Not long after former President Donald J. Trump held a news conference on Monday about his civil fraud case, a Biden campaign social media account shared a clip accusing him of being open to taking a foreign government’s money to pay for a $175 million bond.

As is often typical during political campaigns, Mr. Trump’s team accused their opponents of stripping nuance and context from their candidate’s remarks.

What was less typical was the language they used.

“Wrong, you dipshit,” a Trump campaign social media account, Trump War Room, fired back on X. “He said he’ll pay with cash, securities, or bonds.”

The Trump War Room account, part of his campaign’s rapid response efforts on social media, often posts clips from Mr. Trump’s speeches or from remarks by campaign surrogates. It also frequently shares criticisms of President Biden and the media. And during the primary, it attacked Mr. Trump’s Republican rivals in harsh terms.

Campaign mudslinging is a political tradition as old as politics itself. But the use of an expletive by one official campaign mouthpiece to address another reflects a coarsening of political discourse that has accompanied Mr. Trump’s rise and that has characterized the 2024 presidential campaign.

At recent rallies, Mr. Trump has used similar profanity to criticize Mr. Biden and a number of Democrats. Earlier this month in Georgia, Mr. Trump told supporters that everything Mr. Biden touched turned into bull droppings, using an expletive that he acknowledged some might consider beyond the pale.

“I tried finding a different word, but there are some words that cannot be duplicated,” Mr. Trump said, to the glee of the crowd. During the speech, Mr. Trump would repeat that particular word, or use a variant of it, at least four times.

Mr. Trump revels in a combative style of politics, one that often relies on incendiary language. His campaign aides mirror his rhetoric, issuing statements that take personal shots at Mr. Trump’s opponents or use jeering epithets to refer to them.

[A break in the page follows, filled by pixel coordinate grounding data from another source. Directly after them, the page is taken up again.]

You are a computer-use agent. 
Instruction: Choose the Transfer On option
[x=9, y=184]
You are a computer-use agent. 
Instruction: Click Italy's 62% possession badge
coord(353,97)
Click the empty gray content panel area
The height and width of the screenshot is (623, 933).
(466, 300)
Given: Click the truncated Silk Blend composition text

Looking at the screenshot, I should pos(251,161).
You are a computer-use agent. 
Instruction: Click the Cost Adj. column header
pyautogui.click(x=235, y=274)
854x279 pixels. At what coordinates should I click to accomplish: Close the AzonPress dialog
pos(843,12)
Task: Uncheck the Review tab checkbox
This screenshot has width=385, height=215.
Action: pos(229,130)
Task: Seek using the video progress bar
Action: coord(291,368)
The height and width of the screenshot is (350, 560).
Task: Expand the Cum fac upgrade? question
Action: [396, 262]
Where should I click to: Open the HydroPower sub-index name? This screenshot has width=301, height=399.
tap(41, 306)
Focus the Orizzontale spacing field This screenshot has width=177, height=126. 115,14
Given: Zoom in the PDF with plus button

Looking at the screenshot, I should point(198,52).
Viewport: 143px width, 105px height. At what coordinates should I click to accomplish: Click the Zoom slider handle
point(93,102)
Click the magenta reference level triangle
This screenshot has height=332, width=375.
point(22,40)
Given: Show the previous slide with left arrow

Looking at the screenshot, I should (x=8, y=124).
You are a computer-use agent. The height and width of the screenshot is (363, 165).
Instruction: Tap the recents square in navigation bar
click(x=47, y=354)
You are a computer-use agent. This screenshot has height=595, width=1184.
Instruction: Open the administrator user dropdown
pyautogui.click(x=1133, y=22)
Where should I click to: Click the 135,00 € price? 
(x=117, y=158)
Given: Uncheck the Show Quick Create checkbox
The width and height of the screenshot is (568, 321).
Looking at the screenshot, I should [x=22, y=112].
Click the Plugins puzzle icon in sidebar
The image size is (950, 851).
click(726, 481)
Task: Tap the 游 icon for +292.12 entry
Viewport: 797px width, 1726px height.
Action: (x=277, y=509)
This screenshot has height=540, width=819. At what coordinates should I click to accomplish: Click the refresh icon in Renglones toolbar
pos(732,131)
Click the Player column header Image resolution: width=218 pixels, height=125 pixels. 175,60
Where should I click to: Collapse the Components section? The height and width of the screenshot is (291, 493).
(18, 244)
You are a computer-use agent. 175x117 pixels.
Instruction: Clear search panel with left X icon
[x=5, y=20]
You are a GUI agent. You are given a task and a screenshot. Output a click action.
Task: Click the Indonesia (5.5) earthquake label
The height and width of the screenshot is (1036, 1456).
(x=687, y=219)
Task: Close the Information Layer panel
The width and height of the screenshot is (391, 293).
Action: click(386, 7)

As Mr. Biden runs for re-election, his campaign has shown an aggressive bent, particularly on social media, where campaign accounts attack Mr. Trump over his comments and his demeanor. On Monday, the Biden campaign responded to the Trump campaign’s profanity with a mocking meme.

On the trail, both candidates also trade jabs about the other, frequently criticizing their fitness for the presidency.

But although Mr. Biden has on occasion grabbed headlines for a bit of salty language, Mr. Trump has publicly deployed vulgarities with significantly higher frequency since launching his first campaign in 2015.

Mr. Trump, who often takes pride in busting norms and making the political establishment clutch its pearls, has continued to do so as he criticizes his political opponents and dismisses the four criminal cases he is facing.

During rallies, Mr. Trump often refers to the 91 felony charges against him as “bullshit.” His crowds then start chanting the word in unison.

Monday’s social media exchange came after a hearing in Mr. Trump’s case in Manhattan, on charges related to hush money paid to a porn star. On the same day, an appeals court reduced a bond that Mr. Trump must secure as he appeals a nearly half-billion-dollar judgment in the civil fraud case.

Mr. Trump had said that he would secure the bond with “cash or bond or security or whatever is necessary” before he was asked at a news conference if he would accept money from a foreign government to pay the bond.

Mr. Trump, who did not cede control of his global business or give up foreign business while president, has repeatedly accused Mr. Biden of taking millions of dollars from foreign countries, though evidence has not surfaced to support that accusation.

On Monday, Mr. Trump said he did not foresee taking foreign money to pay the bond, but he added that he did not think anything would prevent it.

“No, I don’t do that,” Mr. Trump said. “I think you’d be allowed to, possibly. I don’t know. I mean, if you go borrow from a big bank, many of the banks are outside — as you know, the biggest banks, frankly, are outside of our country. So you could do that. But I don’t need to borrow money.”